Stored records:
'''
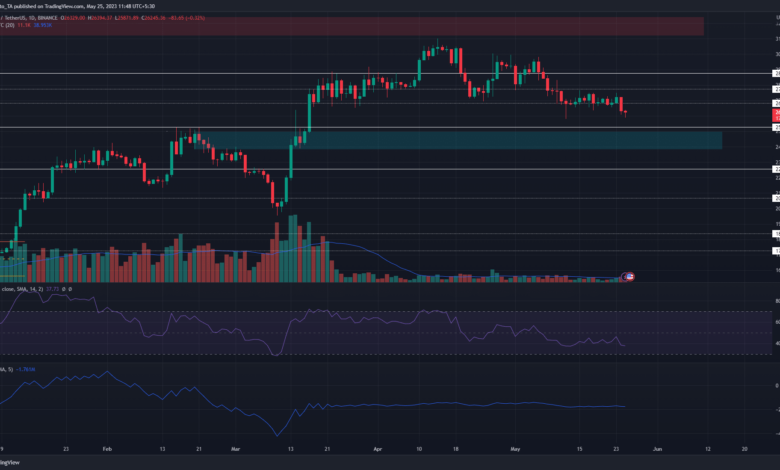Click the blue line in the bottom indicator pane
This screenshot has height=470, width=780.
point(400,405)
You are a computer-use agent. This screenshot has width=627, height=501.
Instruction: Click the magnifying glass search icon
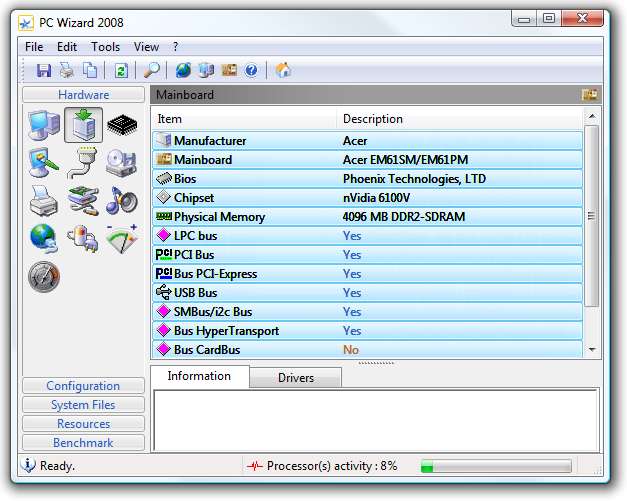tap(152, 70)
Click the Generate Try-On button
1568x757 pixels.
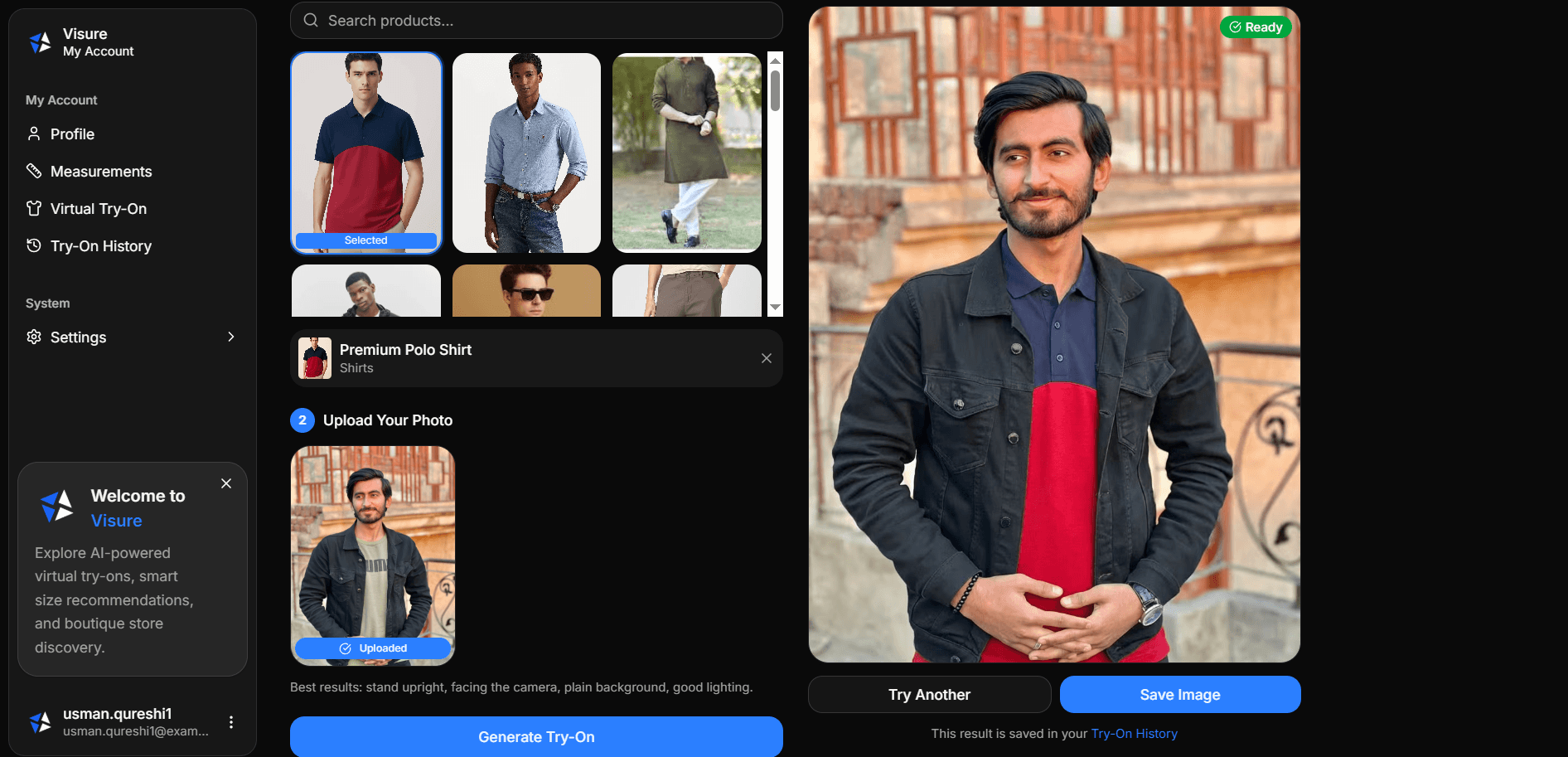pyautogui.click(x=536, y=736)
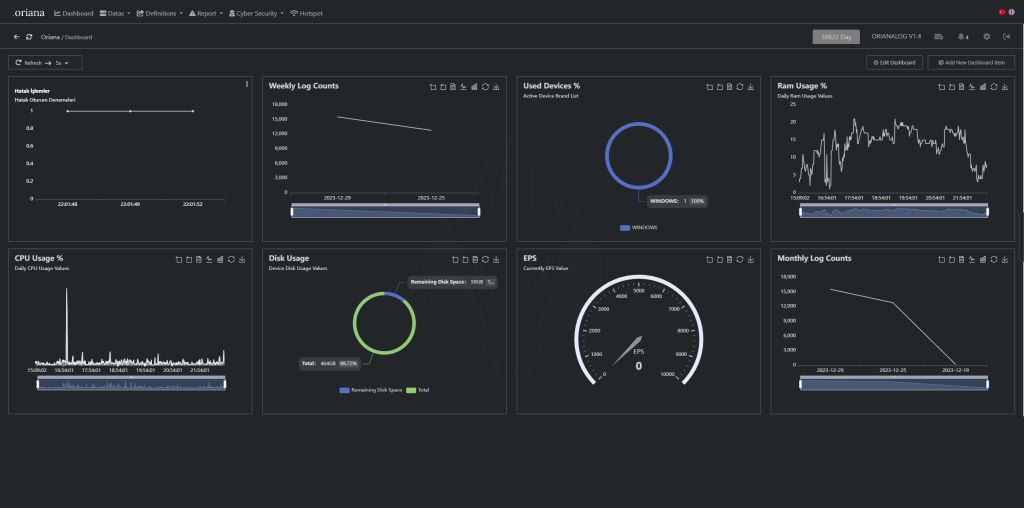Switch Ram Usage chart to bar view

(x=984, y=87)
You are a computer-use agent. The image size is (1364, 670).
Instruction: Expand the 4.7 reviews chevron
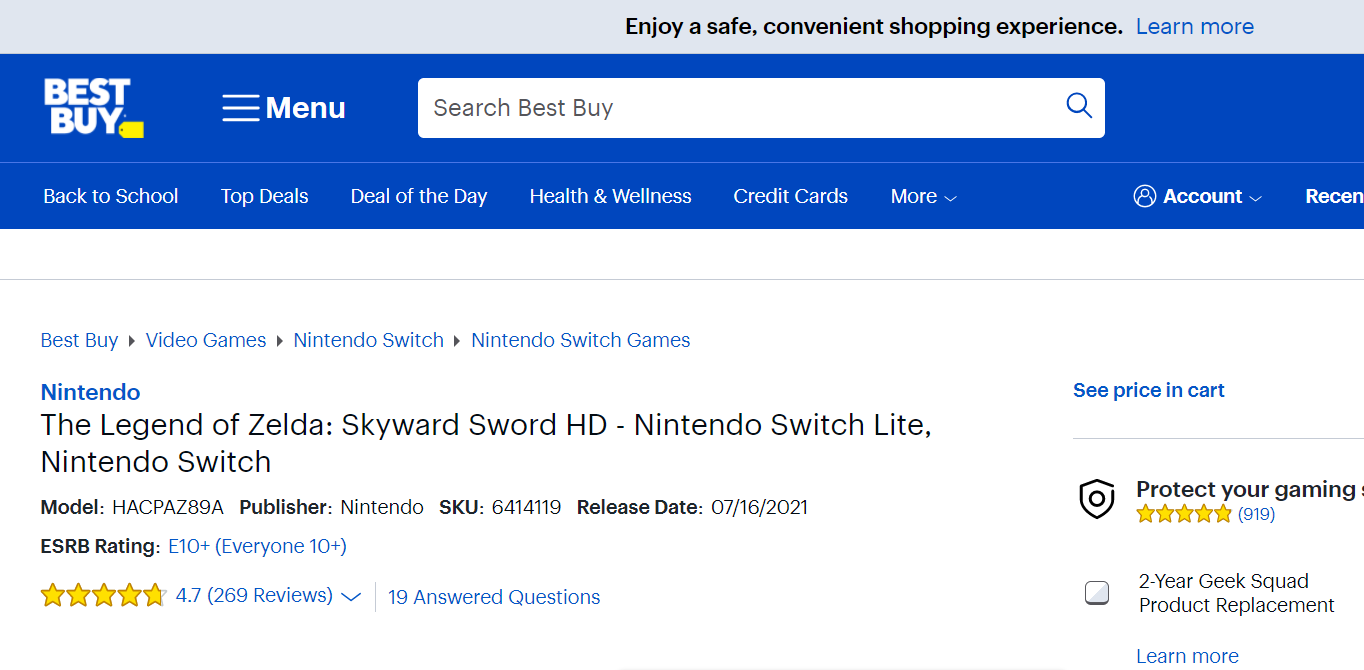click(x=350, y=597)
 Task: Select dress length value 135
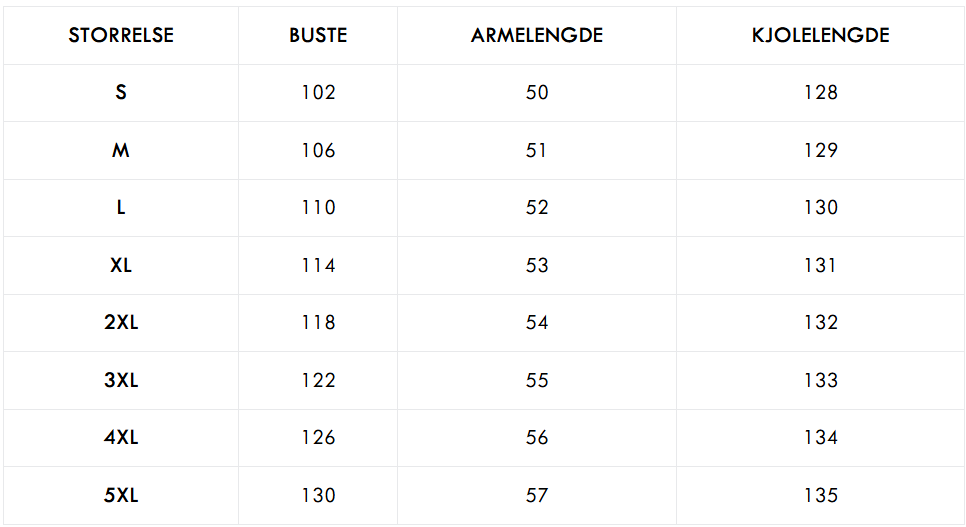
'''
▸ **What to work on**
Using the data above, return each line that includes the word "computer".

▸ **Finished exercise**
You are a computer-use agent. This screenshot has width=627, height=501.
You are a computer-use agent. The image size is (1364, 670).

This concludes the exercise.